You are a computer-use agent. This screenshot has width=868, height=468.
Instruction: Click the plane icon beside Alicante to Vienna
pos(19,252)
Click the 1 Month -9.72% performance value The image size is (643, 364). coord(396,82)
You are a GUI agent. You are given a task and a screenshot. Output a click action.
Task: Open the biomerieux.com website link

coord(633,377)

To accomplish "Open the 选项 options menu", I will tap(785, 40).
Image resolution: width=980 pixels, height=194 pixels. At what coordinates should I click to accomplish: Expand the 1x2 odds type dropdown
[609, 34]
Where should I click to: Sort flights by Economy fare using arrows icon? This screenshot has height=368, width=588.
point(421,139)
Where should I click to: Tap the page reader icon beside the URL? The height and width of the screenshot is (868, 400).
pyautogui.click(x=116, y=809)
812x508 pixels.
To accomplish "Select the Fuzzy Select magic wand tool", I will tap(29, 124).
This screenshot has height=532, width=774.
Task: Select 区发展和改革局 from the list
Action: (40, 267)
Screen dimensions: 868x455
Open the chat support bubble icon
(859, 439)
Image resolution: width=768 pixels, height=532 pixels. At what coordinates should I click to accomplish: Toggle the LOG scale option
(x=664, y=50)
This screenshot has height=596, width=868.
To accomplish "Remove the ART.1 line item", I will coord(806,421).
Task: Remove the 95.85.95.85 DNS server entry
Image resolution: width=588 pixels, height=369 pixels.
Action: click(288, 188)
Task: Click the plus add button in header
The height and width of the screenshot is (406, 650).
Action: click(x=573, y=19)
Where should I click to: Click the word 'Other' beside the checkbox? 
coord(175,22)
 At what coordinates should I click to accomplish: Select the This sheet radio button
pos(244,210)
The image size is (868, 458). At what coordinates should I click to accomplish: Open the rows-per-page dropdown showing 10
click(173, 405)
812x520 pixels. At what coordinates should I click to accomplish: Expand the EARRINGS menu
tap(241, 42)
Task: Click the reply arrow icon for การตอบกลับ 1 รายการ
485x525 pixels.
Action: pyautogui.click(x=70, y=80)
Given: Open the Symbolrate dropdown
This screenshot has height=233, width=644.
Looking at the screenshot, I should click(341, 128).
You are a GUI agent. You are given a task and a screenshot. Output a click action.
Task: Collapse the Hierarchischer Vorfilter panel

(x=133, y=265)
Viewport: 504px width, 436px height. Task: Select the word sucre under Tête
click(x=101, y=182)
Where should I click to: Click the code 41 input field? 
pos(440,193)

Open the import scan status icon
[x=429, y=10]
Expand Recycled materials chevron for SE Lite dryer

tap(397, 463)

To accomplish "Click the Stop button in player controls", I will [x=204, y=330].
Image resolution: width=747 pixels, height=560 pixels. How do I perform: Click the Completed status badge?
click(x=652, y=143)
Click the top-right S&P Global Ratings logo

_____

**Exercise aim**
Retype the material exactly, including every line.

**Solution to this task**
You are a computer-use agent. This screenshot has width=868, height=468.
Instruction: Click the plane icon beside Alicante to Vienna
pos(19,252)
Click the 1 Month -9.72% performance value The image size is (643, 364). coord(396,82)
You are a GUI agent. You are given a task and a screenshot. Output a click action.
Task: Open the biomerieux.com website link

coord(633,377)

To accomplish "Open the 选项 options menu", I will tap(785, 40).
Image resolution: width=980 pixels, height=194 pixels. At what coordinates should I click to accomplish: Expand the 1x2 odds type dropdown
[609, 34]
Where should I click to: Sort flights by Economy fare using arrows icon? This screenshot has height=368, width=588.
point(421,139)
Where should I click to: Tap the page reader icon beside the URL? The height and width of the screenshot is (868, 400).
pyautogui.click(x=116, y=809)
812x508 pixels.
To accomplish "Select the Fuzzy Select magic wand tool", I will tap(29, 124).
This screenshot has height=532, width=774.
Task: Select 区发展和改革局 from the list
Action: (40, 267)
Screen dimensions: 868x455
Open the chat support bubble icon
(859, 439)
Image resolution: width=768 pixels, height=532 pixels. At what coordinates should I click to accomplish: Toggle the LOG scale option
(x=664, y=50)
This screenshot has height=596, width=868.
To accomplish "Remove the ART.1 line item", I will coord(806,421).
Task: Remove the 95.85.95.85 DNS server entry
Image resolution: width=588 pixels, height=369 pixels.
Action: click(288, 188)
Task: Click the plus add button in header
The height and width of the screenshot is (406, 650).
Action: click(x=573, y=19)
Where should I click to: Click the word 'Other' beside the checkbox? 
coord(175,22)
 At what coordinates should I click to accomplish: Select the This sheet radio button
pos(244,210)
The image size is (868, 458). At what coordinates should I click to accomplish: Open the rows-per-page dropdown showing 10
click(173, 405)
812x520 pixels. At what coordinates should I click to accomplish: Expand the EARRINGS menu
tap(241, 42)
Task: Click the reply arrow icon for การตอบกลับ 1 รายการ
485x525 pixels.
Action: pyautogui.click(x=70, y=80)
Given: Open the Symbolrate dropdown
This screenshot has height=233, width=644.
Looking at the screenshot, I should click(341, 128).
You are a GUI agent. You are given a task and a screenshot. Output a click action.
Task: Collapse the Hierarchischer Vorfilter panel

(x=133, y=265)
Viewport: 504px width, 436px height. Task: Select the word sucre under Tête
click(x=101, y=182)
Where should I click to: Click the code 41 input field? 
pos(440,193)

Open the import scan status icon
[x=429, y=10]
Expand Recycled materials chevron for SE Lite dryer

tap(397, 463)

To accomplish "Click the Stop button in player controls", I will [x=204, y=330].
Image resolution: width=747 pixels, height=560 pixels. How do I perform: Click the Completed status badge?
click(x=652, y=143)
Click the top-right S&P Global Ratings logo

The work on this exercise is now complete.